Then came the first wave of different data: web logs.  This was different and the first taste of Big Data.  It is another channel.  Merging it with customer data is a whole other process.

Now there is non-traditional data.  I’m talking about the merge-to-customer view.  IN terms of social media the merge to individual customers is a whole technology / platform issue.  But there are several companies who’ve developed technologies to scrape off the customer’s id: email, link, handle, tag, etc. and merge with other data sources.  This is key!  This is clearly a very different kind of data but it shows us say number of friends / connections, blog / post activity, sentiment, touch points, site visits, etc.

Third, Big Data is potential multiple structures merged together

Lastly Big Data has an element of degrees of structure.  I’m talking about the very common structured data through semi-structured and all the way to unstructured data.  Structured data is the traditional codes that are expected by type and length–it is uniform. Unstructured data is everything but that.  It can include text mining from say call records and free form comments, it can also include video and audio and graphics, etc.  Big Data gets us to structure this unstructured data.

Fourth, Big Data is analytically and strategically valuable

Just to be obvious: data that is not valuable can barely be called data.  It can be called clutter or noise or trash.  But it’s true that what is trash to me might be gold to you.  Take click stream data.  That URL has a lot of stuff in it.  To the analyst what is typically of value is the page the visitor came from and is going to, how long they were there, what they clicked on, etc.  Telling me what web browser they used or whether it’s an active server page or the time to load the wire frame (all probably critically important to some geek somewhere) is of little to no value to the analyst.  So Big Data can generate a lot of stuff but there has to be a (say text mining) technique / technology to put it in a form that can be consumed.  That’s what makes it valuable–not the quantity but the quality.

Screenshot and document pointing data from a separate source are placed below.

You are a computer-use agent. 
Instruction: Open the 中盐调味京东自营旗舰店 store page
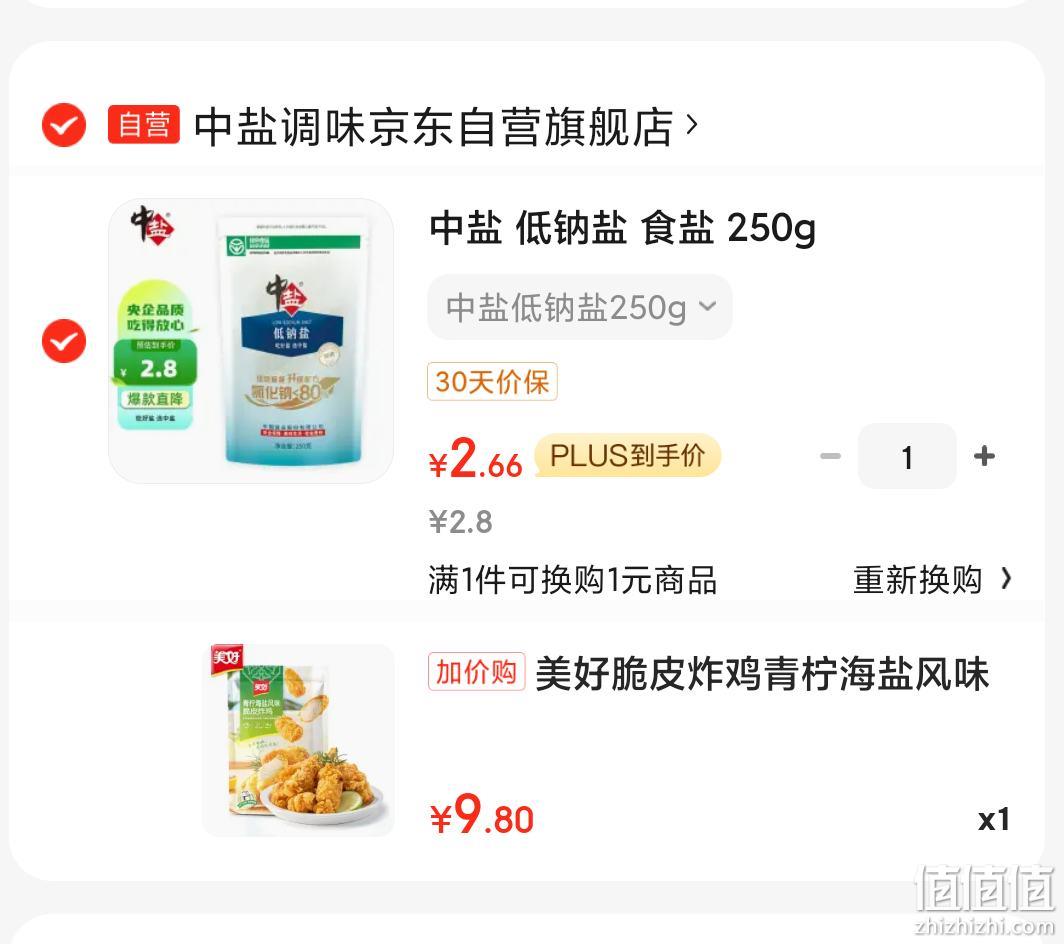(433, 126)
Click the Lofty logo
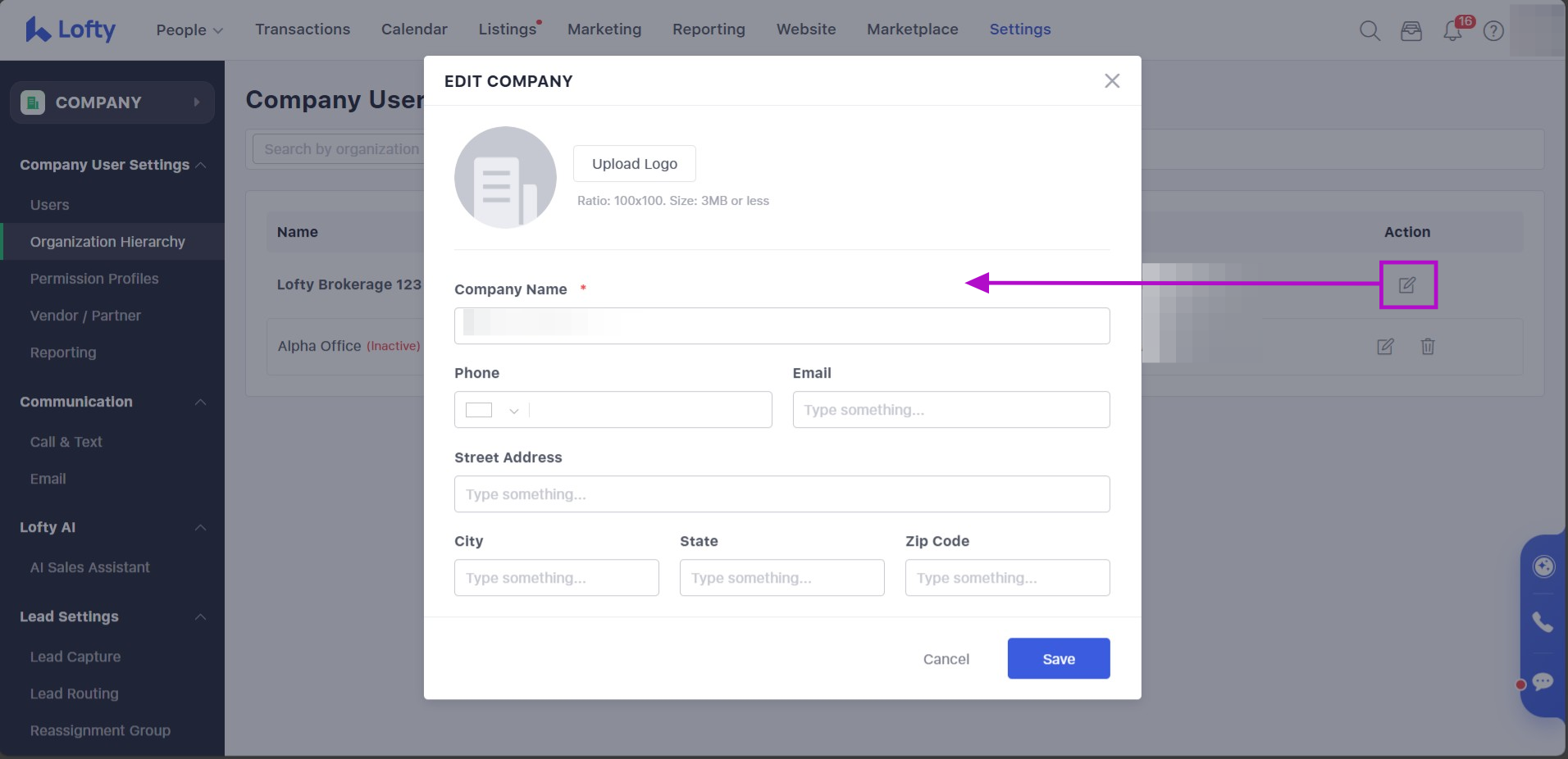Screen dimensions: 1568x759 coord(71,30)
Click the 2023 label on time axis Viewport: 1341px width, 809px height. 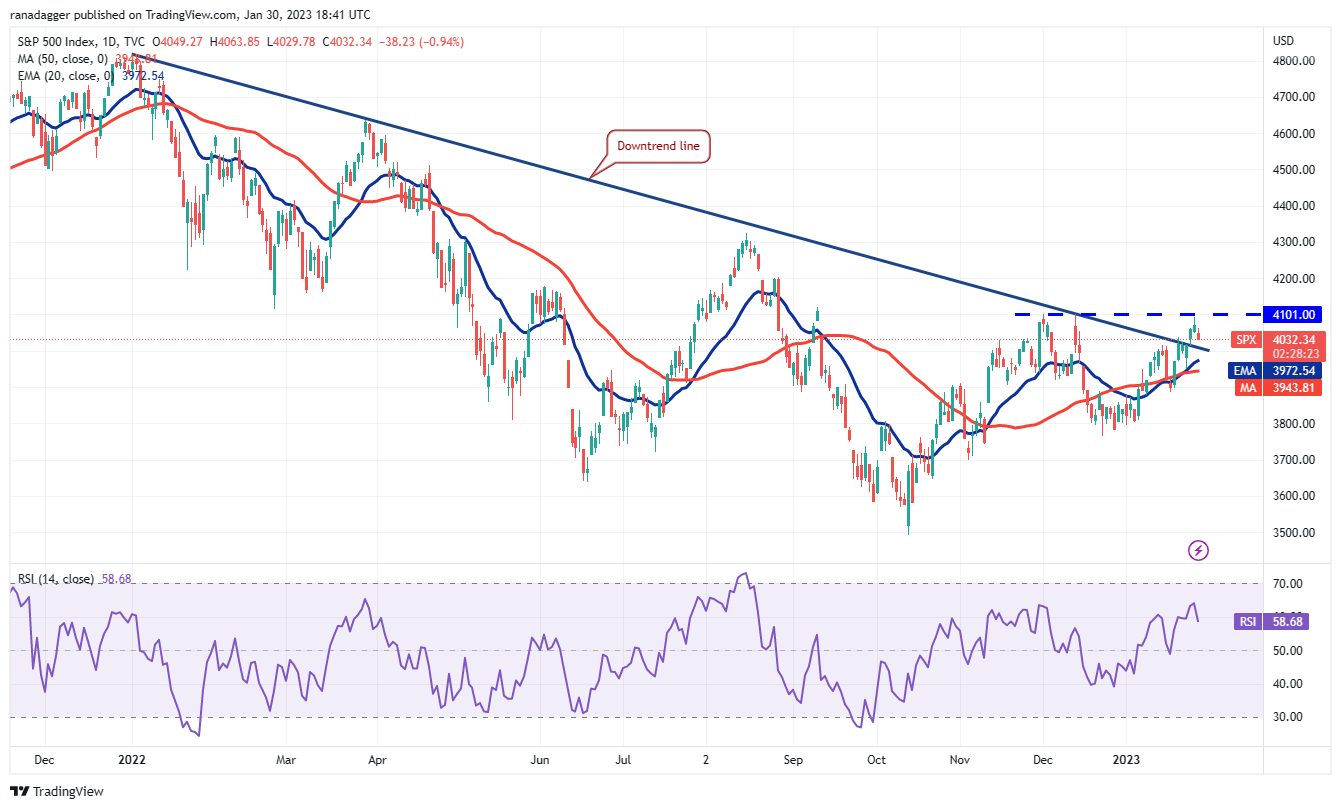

Probably.  As alluded to above, what multiple data sources can provide the marketer is insights into consumer behavior.  It’s important to the extent that it provides more touch points of the shopping and purchasing process.  To know that one segment always looks at word of mouth opinions and blogs for the product in question is very important.  To know that another segment reads reviews and puts a lot of attention on negative sentiment can be invaluable for marketing strategy (and PR!)

Just like 20 years ago click stream data provided another view of shopping and purchasing, Big Data adds layers of complexity.  Because consumer behavior is complex, added granularity is a benefit.  Beware of “majoring on the minors” or paralysis of analysis.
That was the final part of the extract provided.